I have seen several of these Team Hoyt videos, and they never fail to stir up amazing emotions in me. I find them very inspiring and moving. The last time I watched one I was sobbing by the end, so I almost didn't watch the link that G. sent me. But after a minute, I decided what's one more time? Little did I know that this video would speak to my very soul about something I have really been struggling with of late.
In June, my oldest son, Ryan, was diagnosed with Asperger Syndrome. (From Wikipedia: Asperger Syndrome is one of the autism spectrum disorders which are a spectrum of psychological conditions that are characterized by abnormalities of social interaction and communication that pervade the individual's functioning, and by restrictive and repetitive interests and behavior.) He has never been an easy child, and even before he started school Kel and I were concerned about how he would adjust, since he didn't seem to show very much interest in interacting with other kids. About a week after kindergarten began, we began receiving phone calls from his teacher echoing our concern. After much testing and waiting, he received a diagnosis in June that put him just within the range doctors consider Aspergers.
Let me tell you about Ryan. He is incredibly smart and creative. If you ask him what his favorite thing to do is, he will tell you, "Making things out of garbage." And, trust me, he does this very well. I actually prefer to say recycling instead of garbage, but whatever makes the kid happy. (He actually asked me today if he could have garbage for Christmas--I swear to you I am not making this up!) He makes boats and cars and robots. He has made a very cool fort for his room that has a television and a computer inside--all made of recyling, of course. He even plays with this stuff. Today he was playing with a car he built, and decided that it needed a remote control. He taped a bunch of paint brushes end to end, and then taped those to a little box, and was able to push the car around outside without having to bend over. I'm telling you the kid is a genius!
A few of Ryan's "creations," including a life size Wall-E that can actually move by remote control (in the middle), and his fort on the right.
Ryan is extremely affectionate, and most adults will tell you he is an absolute joy one-on-one. He is very funny, and, man, can you have an interesting conversation with this kid. I think he could talk about natural disasters for hours. However, when you put my very sensitive child in a room with other children, watch out. He starts acting out, getting loud and "crazy" we call it. If he doesn't get his way, he can have a total melt down that takes sometimes 30 minutes or more to work through--this sometimes happens even if other kids aren't around. He does not listen, and it is very hard to reason with him once he gets worked up.

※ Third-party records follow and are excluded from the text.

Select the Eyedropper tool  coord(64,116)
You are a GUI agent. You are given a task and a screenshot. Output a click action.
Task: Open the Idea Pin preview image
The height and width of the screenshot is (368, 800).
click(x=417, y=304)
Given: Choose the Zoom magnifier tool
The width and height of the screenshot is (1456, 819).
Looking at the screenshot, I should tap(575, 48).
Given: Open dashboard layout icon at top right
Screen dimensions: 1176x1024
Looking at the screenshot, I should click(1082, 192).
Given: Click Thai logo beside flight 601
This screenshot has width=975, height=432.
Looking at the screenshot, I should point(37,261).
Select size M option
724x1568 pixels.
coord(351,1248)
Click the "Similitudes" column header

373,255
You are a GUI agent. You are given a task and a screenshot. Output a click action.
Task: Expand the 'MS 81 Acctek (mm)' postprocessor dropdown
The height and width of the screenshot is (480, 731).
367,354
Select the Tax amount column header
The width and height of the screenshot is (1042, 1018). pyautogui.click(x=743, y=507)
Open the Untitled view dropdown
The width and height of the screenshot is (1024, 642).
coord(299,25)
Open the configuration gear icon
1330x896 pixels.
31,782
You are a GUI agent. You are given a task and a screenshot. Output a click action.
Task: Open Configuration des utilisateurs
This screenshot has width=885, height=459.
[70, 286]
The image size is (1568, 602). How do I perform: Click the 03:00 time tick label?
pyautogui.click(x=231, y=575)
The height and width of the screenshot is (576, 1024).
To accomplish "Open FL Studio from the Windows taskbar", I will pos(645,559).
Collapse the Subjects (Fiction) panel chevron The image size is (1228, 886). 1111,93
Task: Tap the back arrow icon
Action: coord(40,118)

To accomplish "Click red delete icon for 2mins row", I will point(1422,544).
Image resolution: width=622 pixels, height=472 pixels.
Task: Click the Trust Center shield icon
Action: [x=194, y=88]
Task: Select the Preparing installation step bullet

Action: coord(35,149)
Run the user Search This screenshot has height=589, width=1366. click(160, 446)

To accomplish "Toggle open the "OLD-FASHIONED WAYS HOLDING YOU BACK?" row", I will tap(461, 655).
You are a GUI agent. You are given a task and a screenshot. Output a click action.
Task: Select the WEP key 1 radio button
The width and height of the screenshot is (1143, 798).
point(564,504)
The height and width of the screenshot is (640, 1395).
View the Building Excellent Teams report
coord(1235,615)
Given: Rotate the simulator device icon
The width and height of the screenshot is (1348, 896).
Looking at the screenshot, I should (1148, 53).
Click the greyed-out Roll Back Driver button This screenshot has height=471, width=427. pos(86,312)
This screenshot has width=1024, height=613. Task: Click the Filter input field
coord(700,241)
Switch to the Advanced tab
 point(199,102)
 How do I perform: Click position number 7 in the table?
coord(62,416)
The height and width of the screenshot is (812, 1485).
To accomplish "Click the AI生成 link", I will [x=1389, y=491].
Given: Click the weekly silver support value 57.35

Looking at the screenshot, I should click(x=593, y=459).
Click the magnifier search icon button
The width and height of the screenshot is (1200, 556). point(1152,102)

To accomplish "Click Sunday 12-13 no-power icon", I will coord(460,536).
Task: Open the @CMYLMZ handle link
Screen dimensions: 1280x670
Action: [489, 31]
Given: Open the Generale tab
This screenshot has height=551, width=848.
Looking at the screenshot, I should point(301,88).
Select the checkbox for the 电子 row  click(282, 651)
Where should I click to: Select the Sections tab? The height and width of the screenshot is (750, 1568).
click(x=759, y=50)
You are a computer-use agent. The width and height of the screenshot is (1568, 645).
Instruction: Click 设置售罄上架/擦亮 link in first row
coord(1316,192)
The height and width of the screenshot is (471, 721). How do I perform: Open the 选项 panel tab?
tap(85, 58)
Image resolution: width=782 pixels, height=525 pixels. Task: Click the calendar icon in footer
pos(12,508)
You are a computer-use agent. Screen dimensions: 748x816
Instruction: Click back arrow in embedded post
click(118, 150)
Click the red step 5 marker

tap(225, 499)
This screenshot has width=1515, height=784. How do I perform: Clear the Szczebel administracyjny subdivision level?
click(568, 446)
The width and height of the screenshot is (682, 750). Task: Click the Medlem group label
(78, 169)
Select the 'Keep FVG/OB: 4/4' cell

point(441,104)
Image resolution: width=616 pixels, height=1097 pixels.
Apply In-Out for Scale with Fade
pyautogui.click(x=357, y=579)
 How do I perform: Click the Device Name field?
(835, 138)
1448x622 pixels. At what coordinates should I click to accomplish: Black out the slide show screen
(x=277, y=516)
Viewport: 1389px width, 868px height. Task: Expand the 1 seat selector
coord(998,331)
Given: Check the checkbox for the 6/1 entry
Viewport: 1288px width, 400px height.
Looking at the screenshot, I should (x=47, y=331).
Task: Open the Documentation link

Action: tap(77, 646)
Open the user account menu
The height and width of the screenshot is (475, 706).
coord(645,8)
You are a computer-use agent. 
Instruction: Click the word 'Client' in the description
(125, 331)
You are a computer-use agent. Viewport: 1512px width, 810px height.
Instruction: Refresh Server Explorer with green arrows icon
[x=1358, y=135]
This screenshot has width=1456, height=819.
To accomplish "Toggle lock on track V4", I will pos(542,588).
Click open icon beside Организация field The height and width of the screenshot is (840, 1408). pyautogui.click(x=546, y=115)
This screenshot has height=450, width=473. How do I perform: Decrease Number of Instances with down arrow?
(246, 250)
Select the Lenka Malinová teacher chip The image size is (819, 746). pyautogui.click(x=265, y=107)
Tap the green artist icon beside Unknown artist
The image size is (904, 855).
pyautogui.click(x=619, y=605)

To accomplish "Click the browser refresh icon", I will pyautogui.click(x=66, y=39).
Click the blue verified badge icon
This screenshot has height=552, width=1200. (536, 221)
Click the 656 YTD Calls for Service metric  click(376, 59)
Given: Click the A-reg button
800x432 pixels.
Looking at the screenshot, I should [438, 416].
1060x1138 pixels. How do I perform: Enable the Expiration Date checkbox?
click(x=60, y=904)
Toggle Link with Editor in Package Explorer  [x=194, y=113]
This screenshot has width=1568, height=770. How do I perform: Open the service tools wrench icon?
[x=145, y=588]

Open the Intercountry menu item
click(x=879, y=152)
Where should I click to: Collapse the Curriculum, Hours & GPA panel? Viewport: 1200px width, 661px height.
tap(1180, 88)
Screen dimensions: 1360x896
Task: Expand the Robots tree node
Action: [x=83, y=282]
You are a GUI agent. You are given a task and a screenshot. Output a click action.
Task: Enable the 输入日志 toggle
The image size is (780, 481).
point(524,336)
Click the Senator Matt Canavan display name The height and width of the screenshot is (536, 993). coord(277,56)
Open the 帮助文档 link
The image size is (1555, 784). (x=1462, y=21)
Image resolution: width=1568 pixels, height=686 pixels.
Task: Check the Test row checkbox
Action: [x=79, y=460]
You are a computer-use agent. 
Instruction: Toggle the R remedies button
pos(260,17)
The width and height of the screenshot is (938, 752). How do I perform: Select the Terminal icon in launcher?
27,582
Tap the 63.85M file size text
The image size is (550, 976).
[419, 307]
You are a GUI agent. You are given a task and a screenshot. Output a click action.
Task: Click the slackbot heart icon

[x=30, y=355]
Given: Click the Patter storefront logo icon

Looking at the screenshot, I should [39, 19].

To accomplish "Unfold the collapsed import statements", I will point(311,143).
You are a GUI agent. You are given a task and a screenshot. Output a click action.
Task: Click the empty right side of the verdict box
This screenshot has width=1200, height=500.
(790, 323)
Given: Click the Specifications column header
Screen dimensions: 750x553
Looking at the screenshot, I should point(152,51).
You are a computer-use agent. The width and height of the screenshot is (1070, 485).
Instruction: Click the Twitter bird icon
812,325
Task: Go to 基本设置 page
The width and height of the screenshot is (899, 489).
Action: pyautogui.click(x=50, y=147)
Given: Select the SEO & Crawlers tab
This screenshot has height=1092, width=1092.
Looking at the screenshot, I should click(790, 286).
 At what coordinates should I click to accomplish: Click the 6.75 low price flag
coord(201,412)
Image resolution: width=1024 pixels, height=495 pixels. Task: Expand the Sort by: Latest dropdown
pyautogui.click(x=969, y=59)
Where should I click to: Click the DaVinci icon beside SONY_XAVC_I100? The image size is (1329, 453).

Case in point: Yesterday I walked over to the babysitter's house to pick up the boys. It was a beautiful afternoon, and I thought they would enjoy the 10 minute walk home as we have in the past. Well, when I got to the sitter's, Ryan told me he wanted me to go home and get the car because he didn't want to walk home. Of course, I said no. He proceeded to yell at me, at the top of his lungs, sobbing all the while, for the next 20 minutes which included our walk home with a little cool-down break at a bench where no cooling down happened. I was mortified. At one point, Noah started crying, so I picked him up. I was carrying Noah plus two backpacks, with Ryan screaming at me from behind to slow down, when a woman riding a bike passed me and asked me if I was okay. I decided I just wasn't going to lose my cool, but it was hard. We finally got home, and I sent Ryan to his room to calm down. After about 10 minutes he was fine and apologized to me, but, really, this is not normal behavior for a typical six-year-old.
Anyway, I've been feeling very low and unsure about what to do about Ryan. We are still just in the beginning stages of understanding Aspergers and still trying to work things out at home. Before now, I haven't really even told very many people, because I am still trying to process everything. Then I watch this video this morning, and it just hits me. Here is this selfless father loving his grown son, who cannot even walk, without condition...just like Christ loves us. When he picks his son up and puts him onto the bike, I realized that my job is to carry my son through this hard time. Ryan is who he is regardless of a label, but it is my job to help him be victorious, because he does not know how just yet. It is my responsibility to lift him up, to advocate for him, to spend time figuring out what he needs, and to love him unconditionally. And at the end, a reminder:
I can do all things through Christ who strengthens me.